Fittingly, the fruit of Irvine's labours is titled Archive for Our Times, words taken from a poem by Livesay, "Anything Goes" (1983): Above all / a poem records / speech: / the way it was said / between people animals birds / a poem is an archive for our times.

While Irvine immersed himself in Livesay's archive, he found that the poet herself had a very particular -- and very conscious -- relationship to her own archive, which began with her first published poems in the '20s.

As he writes in the book's postscript: "Beginning in the late fifties, Livesay would repeatedly turn to her archive of unused poems as a source for her retrospective collections." And they were numerous: seven of her 21 collections were retrospectives, notes Irvine.

"Archive for Our Times merely extends Livesay's own practice of selective recovery from her unpublished and uncollected oeuvre." Only this time the selection, which required reducing 1,200 typed pages to 300, was made not only for quality, but also for what the poems reveal about the development of the poet.

That is a task that Irvine undertook with extraordinary care, if the detail in the book's postscript is any indication. The paper sleuth figured out which version of which poem was revised for which periodical, using such clues as typeface. He deduced, for instance, that a 1930s poem he found was, in fact, revised in the '60s. The give-away: the IBM Selectric typewriter font.

Was all this a labour of love for Livesay's poetry? Yes, Livesay was a poet and human being for whom Irvine has "incredible respect." One of his favourite poems of hers is her most famous, "Green Rain," written in the '20s. And of those he uncovered, "The Hammer and the Shield," which documents the life and work of Dag Hammarskjold, former secretary general of the United Nations, "was the most amazing find."

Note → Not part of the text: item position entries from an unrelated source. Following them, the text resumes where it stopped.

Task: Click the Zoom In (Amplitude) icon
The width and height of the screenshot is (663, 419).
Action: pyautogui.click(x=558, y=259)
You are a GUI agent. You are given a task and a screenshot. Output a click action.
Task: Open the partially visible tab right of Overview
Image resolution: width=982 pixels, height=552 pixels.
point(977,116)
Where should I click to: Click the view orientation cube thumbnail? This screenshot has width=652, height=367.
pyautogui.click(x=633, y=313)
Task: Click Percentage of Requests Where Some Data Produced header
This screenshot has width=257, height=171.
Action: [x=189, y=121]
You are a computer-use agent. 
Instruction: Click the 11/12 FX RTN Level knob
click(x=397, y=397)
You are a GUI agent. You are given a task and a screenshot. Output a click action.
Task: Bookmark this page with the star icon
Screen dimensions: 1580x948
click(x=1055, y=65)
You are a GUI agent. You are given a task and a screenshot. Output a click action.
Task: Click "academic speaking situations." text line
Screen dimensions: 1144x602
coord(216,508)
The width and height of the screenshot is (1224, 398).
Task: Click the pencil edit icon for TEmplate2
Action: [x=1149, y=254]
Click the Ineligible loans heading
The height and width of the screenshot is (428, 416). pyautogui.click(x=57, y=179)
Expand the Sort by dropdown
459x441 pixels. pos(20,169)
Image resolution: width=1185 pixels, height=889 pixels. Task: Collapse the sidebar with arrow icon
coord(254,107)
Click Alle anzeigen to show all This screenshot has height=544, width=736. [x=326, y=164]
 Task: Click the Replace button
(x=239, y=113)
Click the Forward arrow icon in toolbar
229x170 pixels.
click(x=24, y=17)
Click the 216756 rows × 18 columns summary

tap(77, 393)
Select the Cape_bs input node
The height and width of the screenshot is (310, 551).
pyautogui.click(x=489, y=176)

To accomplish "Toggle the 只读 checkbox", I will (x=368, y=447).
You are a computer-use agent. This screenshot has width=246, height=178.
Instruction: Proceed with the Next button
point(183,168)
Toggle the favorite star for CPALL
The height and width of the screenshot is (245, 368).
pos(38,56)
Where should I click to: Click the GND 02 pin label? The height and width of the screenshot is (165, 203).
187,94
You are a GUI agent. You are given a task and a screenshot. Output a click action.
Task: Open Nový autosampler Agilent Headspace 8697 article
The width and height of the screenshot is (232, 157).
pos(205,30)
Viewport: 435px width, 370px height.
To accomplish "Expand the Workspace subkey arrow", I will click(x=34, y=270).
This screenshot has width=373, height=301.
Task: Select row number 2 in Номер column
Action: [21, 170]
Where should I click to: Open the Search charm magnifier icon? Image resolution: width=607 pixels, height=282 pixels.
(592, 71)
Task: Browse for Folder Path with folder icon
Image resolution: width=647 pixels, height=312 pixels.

Irvine also has a profound affection for archives tied to the pleasure of discovering the workings of an artist. "You get to see the process, know the handwriting, sense the pace, the haste. There are just so many non-academic indicators of a life having been lived," says Irvine. He adds that writers' archives "document the development of our national literature."

What prompted Livesay -- someone who changed fields and friends every two years or so, working variously as a journalist, teacher, social worker, editor, scriptwriter and political activist -- to keep going back to her earlier poems? Irvine wonders aloud, then answers: "She led a revised life. She never reached a stable point. She was always seeking the next place."

And Irvine? Now that he has completed the book's six-city reading tour -- which included such luminaries of Canadian poetry as Di Brandt and Miriam Waddington, both of whom contributed to the book, and Bill Bissett and Lorna Crozier -- what's his next mission? Facing his laptop to finish the thesis begun before Dorothy Livesay interrupted his life.